Continua a haver “homens que nunca foram meninos”
As Canárias estão transformadas numa prisão a céu aberto para crianças e jovens”.
As palavras são de António Morales, o presidente do Cabildo (Governo de ilha) da Gran Canária. Foram proferidas durante uma missão parlamentar que integrei dedicada à situação de menores migrantes não-acompanhados nas Ilhas Canárias.
São palavras duras, mas que retratam com objectividade uma parte da realidade que ali se vive neste momento. Há cerca de 5.500 menores retidos naquelas ilhas sem ser esse o seu destino, nem essa a sua vontade.
Mais dura que aquelas palavras é a realidade das condições em que vivem muitos desses menores.
Dizia-nos um pediatra, numa outra conversa, que grande parte destas crianças e jovens acumula três tipos de problemas: os problemas das vidas difíceis nos seus países de origem, os problemas que tiveram no percurso migratório e os problemas do sistema de acolhimento das Canárias.
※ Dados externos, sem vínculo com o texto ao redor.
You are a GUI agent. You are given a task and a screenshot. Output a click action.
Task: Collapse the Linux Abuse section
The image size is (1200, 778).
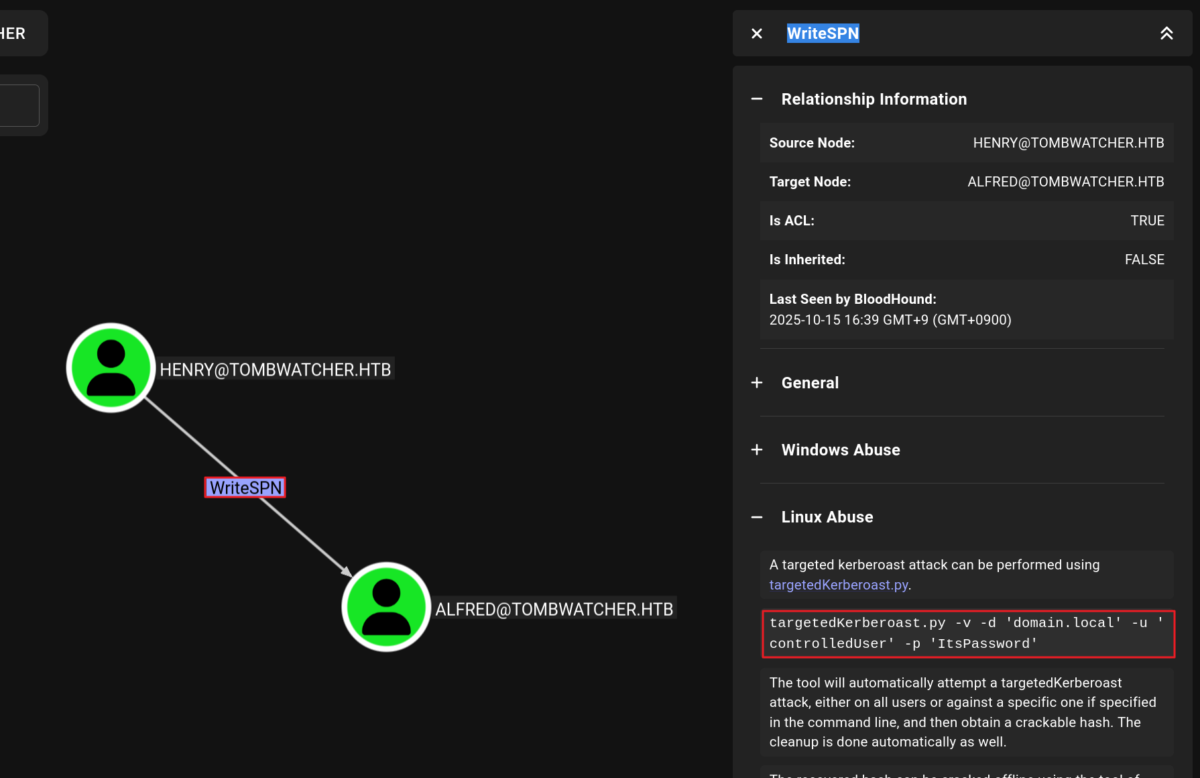click(x=757, y=517)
Acrescento eu que, além desses problemas, vivem ainda as consequências das políticas migratórias desumanas, de retenção e expulsão de migrantes, promovidas pela União Europeia.
As histórias das vidas curtas dessas crianças e jovens são explicações das longas razões para as migrações. Pobreza, guerra, violência são elementos comuns à generalidade dos relatos. Migrar acaba por ser mais uma saída do que uma opção, até nas palavras de uma criança de 12 anos.
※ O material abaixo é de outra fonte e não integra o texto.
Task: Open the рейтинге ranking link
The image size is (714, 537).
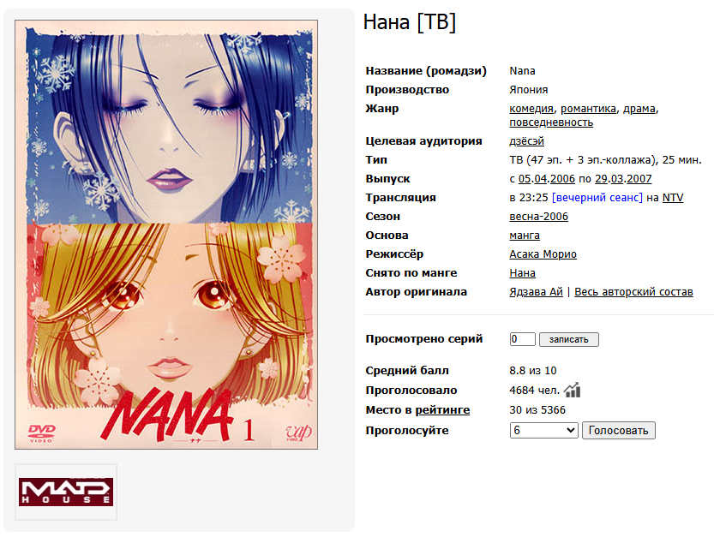Action: tap(442, 410)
O percurso migratório implicará a navegação em mar aberto, numa embarcação mais ou menos artesanal. Já o ponto de partida poderá variar entre os locais mais próximos da costa africana até à travessia terrestre a partir, por exemplo, do Sudão. Para as crianças e os jovens torna-se, em regra, numa experiência de perigos, violência e abusos de todo o tipo. Abandono, morte, violações, luta por alimentos, são exemplos de traumas que acumularão até que cheguem às ilhas do Ferro, Fuerteventura ou Gran Canária.
Chegados às Canárias espera-os um sistema de acolhimento que reflecte as consequências das políticas orientadas para a retenção e expulsão de migrantes. Concebido para 1.700 menores dá hoje resposta a 5.500 crianças e jovens migrantes. Os 82 centros de acolhimento fazem o que devia ser feito por 300 centros. A falta de capacidade dos Serviços de Saúde impede uma resposta adequada, inclusivamente no apoio psicológico a crianças traumatizadas. A integração no Sistema Educativo dos jovens com 16 ou 17 anos chega a nem sequer ser considerada. As múltiplas dificuldades na obtenção de documentação entravam o reagrupamento familiar. As outras comunidades de Espanha recusam-se a acolher solidariamente menores nos seus centros, incluindo aqueles a quem foi reconhecido o direito a protecção internacional.
Falando com algumas dessas crianças é possível que nada disso transpareça de imediato. Por momentos, gracejarão e brincarão como qualquer outra criança.
Talvez daqui por anos se apercebam de que serão então, nas palavras de Soeiro Pereira Gomes, homens que nunca foram meninos.